SHPA welcomes steps toward lifting NSW hospital pharmacy

The Society of Hospital Pharmacists of Australia (SHPA) has welcomed signs of progress in yesterday’s New South Wales State Budget toward much-needed investment in the number of hospital pharmacists to improve the safety and quality of medicines use in the state.

The NSW State Budget 2019-20 includes a $2.8 billion funding package to recruit a total of 8,300 frontline health staff, over four years, with 45 per cent located in regional New South Wales.

SHPA Chief Executive Kristin Michaels says investment in more hospital pharmacists was the organisation’s number one priority ahead of the 2019 NSW State Election.
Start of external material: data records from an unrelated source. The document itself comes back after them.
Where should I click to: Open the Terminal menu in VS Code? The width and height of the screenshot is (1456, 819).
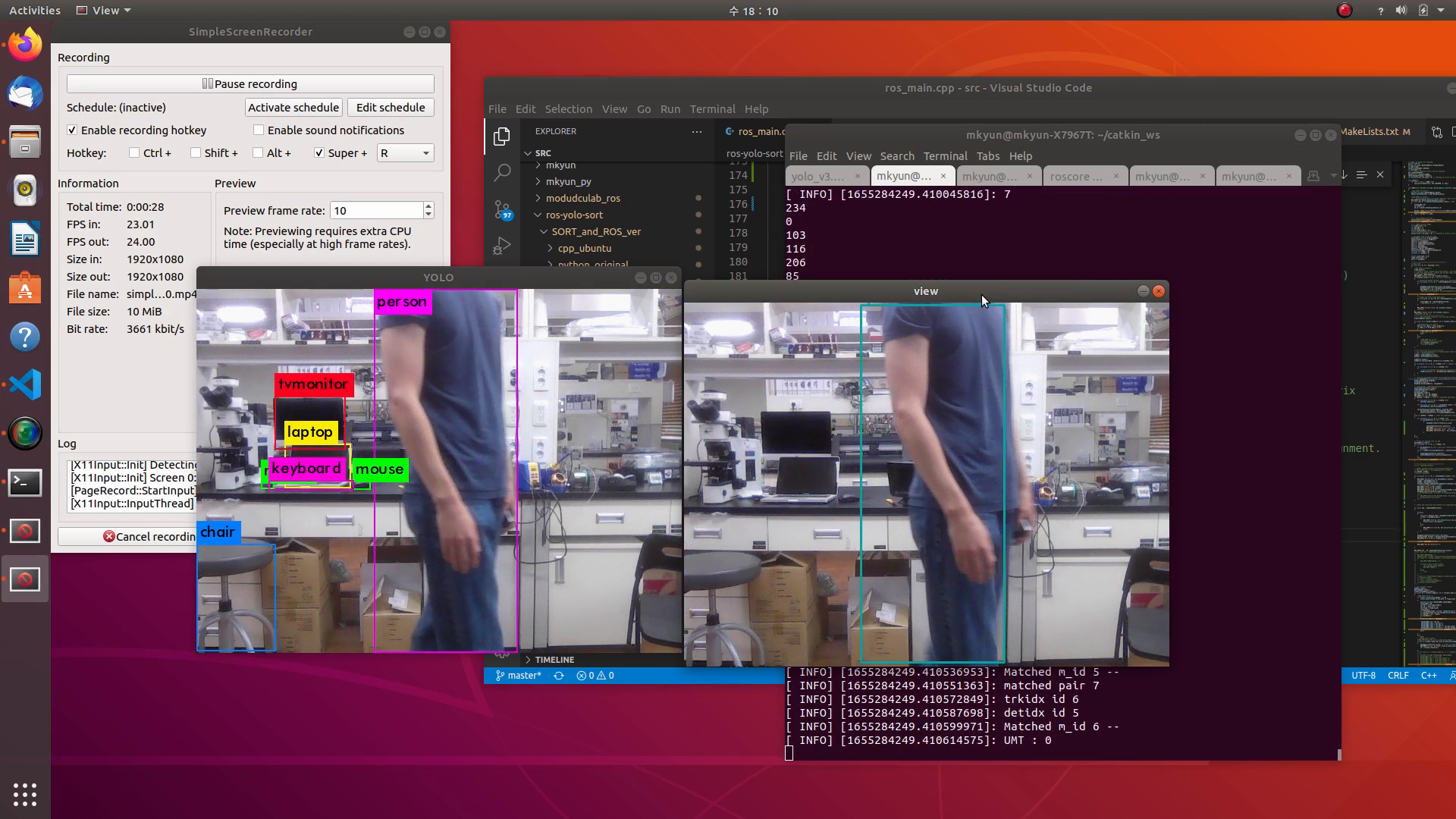(x=712, y=109)

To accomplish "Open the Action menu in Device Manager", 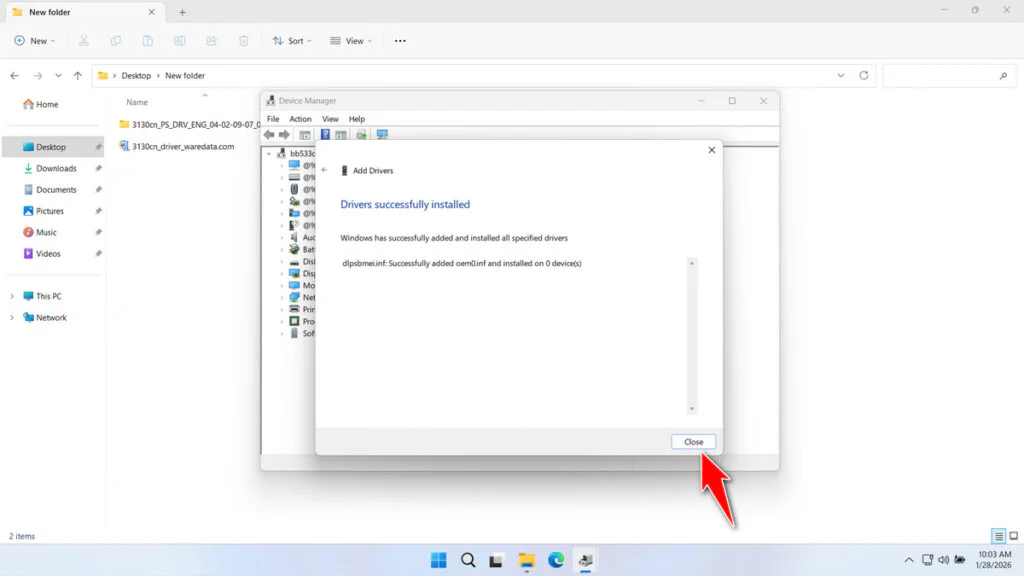I will (300, 119).
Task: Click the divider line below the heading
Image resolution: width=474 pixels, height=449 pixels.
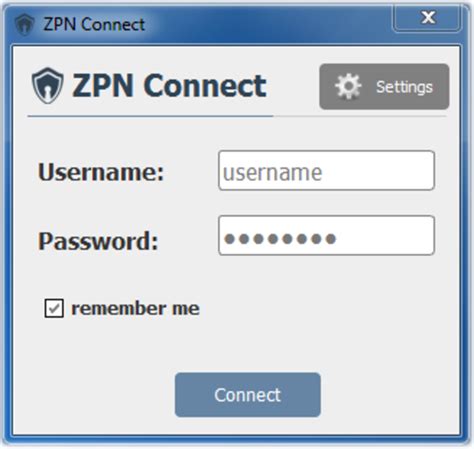Action: tap(237, 116)
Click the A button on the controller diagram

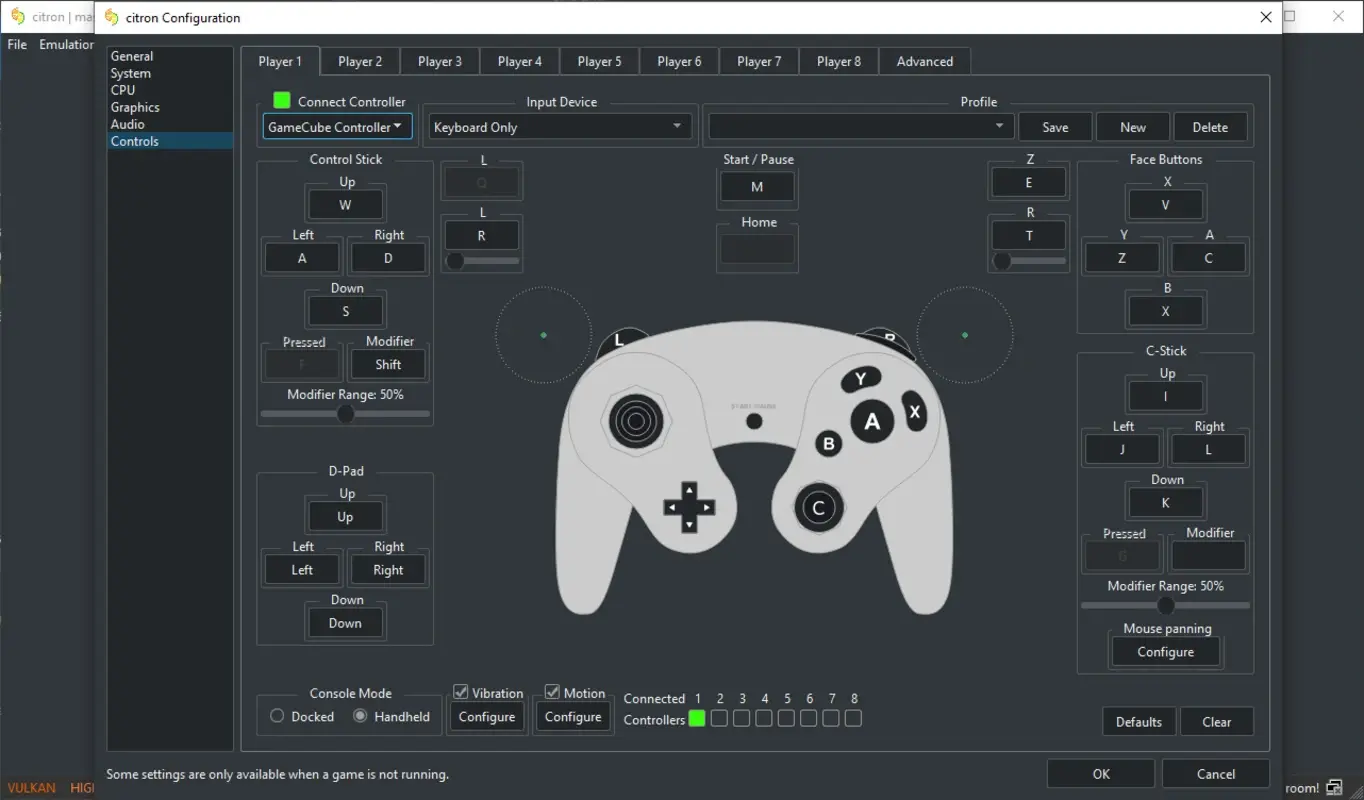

‘It is positive to see 880 new allied health positions budgeted, which should include many pharmacists alongside social workers, physiotherapists, occupational therapists and psychologists.

‘This commitment is a welcome step toward addressing NSW’s hospital pharmacist to hospital bed ratio, which is currently the lowest in the country.’

Ms Michaels says there are an average of 75 medication-related incidents in NSW each day and two serious incidents each week resulting in patient harm.

‘International evidence shows regular pharmacist input in a hospital setting results in a reduced length of stay and increased patient satisfaction, and Australian evidence has shown a $23 return for every $1 spent on clinical pharmacy services in public hospitals.

‘As a non-signatory to the Pharmaceutical Reform Agreement, which facilitates the provision of PBS medicines to patients leaving hospital to reduce spending in primary care and improve access to medicines, there’s still more to do in NSW to ensure patients have access to the 30 days of medicines supply they need upon leaving hospital.

‘More broadly, it is crucial PBS funding to hospitals that supports clinical pharmacy services, which ensure appropriate pharmacy counselling, is provided for high-risk PBS medicines such as opioids. Without participation in the Pharmaceutical Reform Agreement, NSW is still a long way behind other states in supporting optimal medicines management in hospitals.’

On behalf of the SHPA NSW Branch and members, Ms Michaels welcomed new investment to leverage electronic medical records and digital health solutions to improve patient safety.

‘Sixty per cent of adverse drug events are related to the incomplete or incorrect transfer of medication information during transitions of care to, within and from acute care settings.

‘Echoing the third recommendation of SHPA’s pre-election submission, the NSW state budget 2019-20 includes $92.4 million in streamlined patient care through digital technology projects, including linking NSW Ambulance and hospital medical records to support faster and safer transfer of care from NSW Ambulance to hospital emergency departments, and more mobile digital healthcare and video conferencing for clinicians and patients.

‘We also welcome the $45 million over four years for palliative care, which includes digital health solutions and the refurbishment of existing facilities in addition to 100 palliative care nurses, and more Aboriginal health workers.’